A rare hummingbird has been rediscovered by an ornithologist in Colombia after being missing for more than a decade.
The Santa Marta saber, a large hummingbird found only in Colombia’s Sierra Nevada de Santa Marta mountains, was last seen in 2010 and scientists feared the species could be extinct as the rainforests it inhabited have been largely cleared for agriculture.
But ornithologists are celebrating the rediscovery of Campylopterus phainopeplus after an experienced local birder captured one on camera. This is only the third time the species has been documented: the first in 1946 and the second in 2010, when researchers took the first photos of the species in the wild.
Yurgen Vega, who spotted the hummingbird while working with conservation organizations selva, ProCAT Colombia and World Parrot Trust to investigate the endemic birds of the Sierra Nevada de Santa Marta, said he felt “overwhelmed with emotion” when he saw the bird.

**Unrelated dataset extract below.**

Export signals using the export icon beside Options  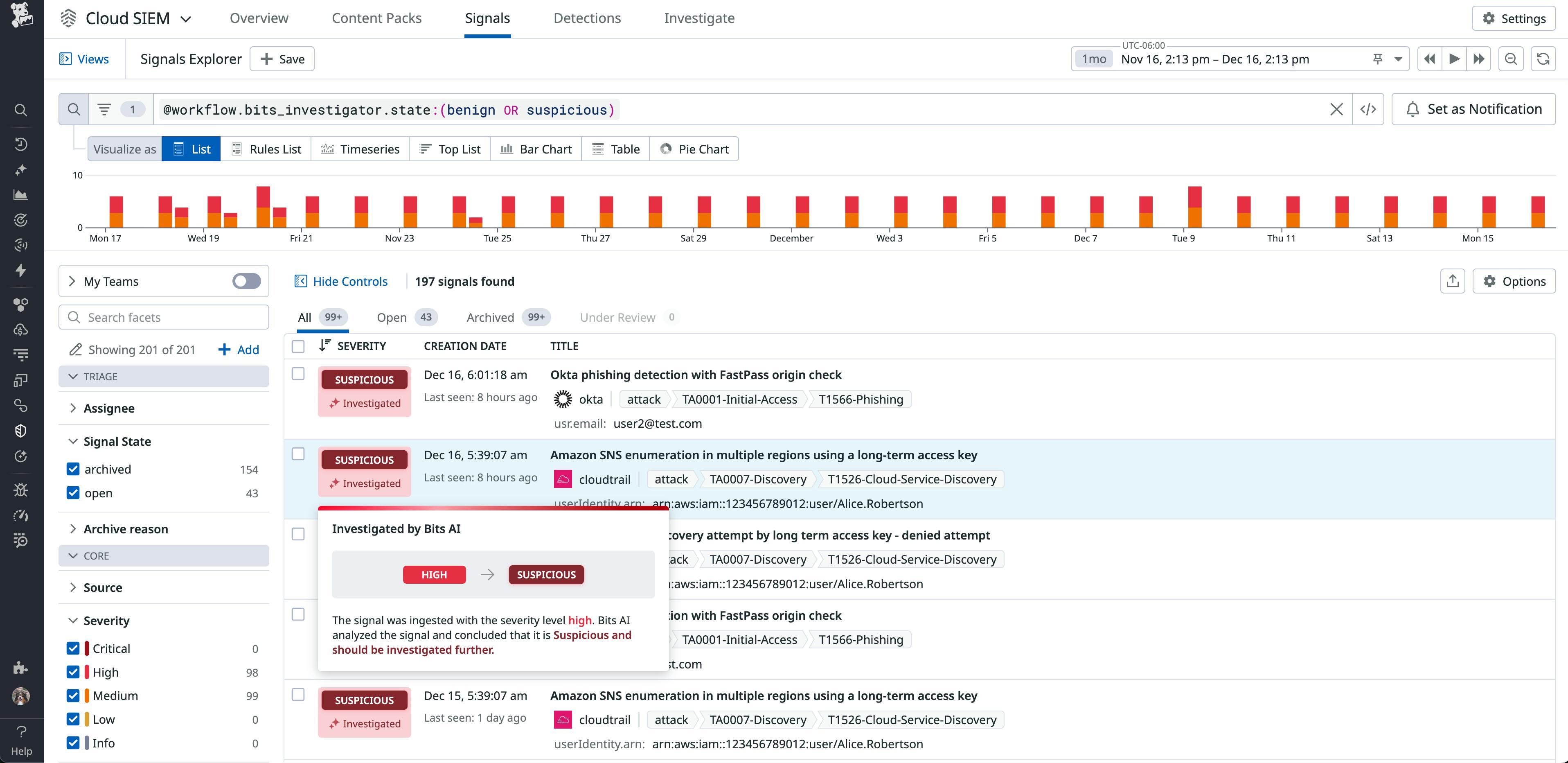[1452, 281]
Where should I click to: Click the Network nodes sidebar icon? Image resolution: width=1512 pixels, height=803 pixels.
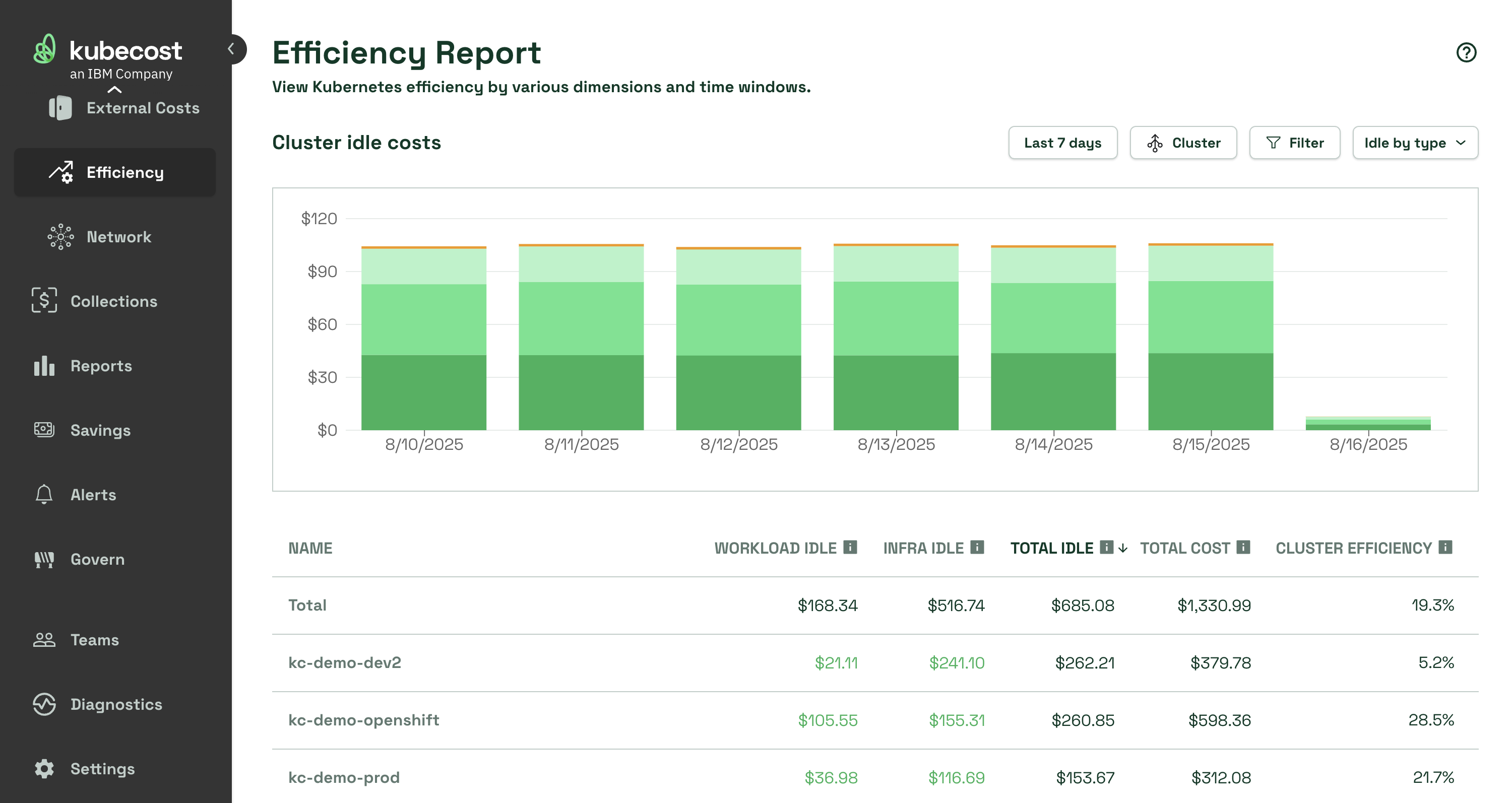tap(60, 237)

“The sighting was a complete surprise,” he said. “When I first saw the hummingbird I immediately thought of sabering Santa Marta. I couldn’t believe he was there waiting for me to pull out my camera and start filming. I was almost convinced it was the species, but because I felt so overwhelmed with emotion, I preferred to be on the safe side; it could have been Lazulin sabering, which is often confused with Santa Marta sabering. once we saw the pictures, we knew it was real.
The Santa Marta swordfish is listed as critically endangered on the IUCN Red List of Threatened Species and is on the conservation organization’s 10 “most wanted” list. Re:wildit is Search for lost birds, a global effort to find species that have not been seen for more than 10 years. The bird is so rare and elusive that John C Mittermeier, director of endangered species outreach at the American Bird Conservancy, likened the sighting to “seeing a ghost”.
The Vega saw hummingbird was a male, identified by its emerald green feathers, bright blue throat, and curved black beak. It was perched on a branch, vocalizing and singing, behavioral scientists believe it is associated with courtship and territorial defense.
The Sierra Nevada de Santa Marta in northern Colombia is home to abundant wildlife, including 24 species of birds found nowhere else. But scientists estimate that only 15% of the mountain forest is intact. It is hoped that the surprise sighting of Santa Marta sabering will help protect their remaining habitat, benefiting the many different species found there.
“This discovery confirms that we still know very little about many of the most vulnerable and rare species, and more investment is needed to better understand them,” said Esteban Botero-Delgadillo, director of science at the Conservation at Selva: Research for Conservation in the Neotropics. “It is knowledge that drives action and change – what we don’t understand cannot be retained.
“The next step is to go out there and look for stable populations of this species, trying to better understand where it occurs and what the most critical threats are in situ. Of course, this must involve people from local communities and local and regional environmental authorities, so that together we can start a research and conservation program that can have a real impact.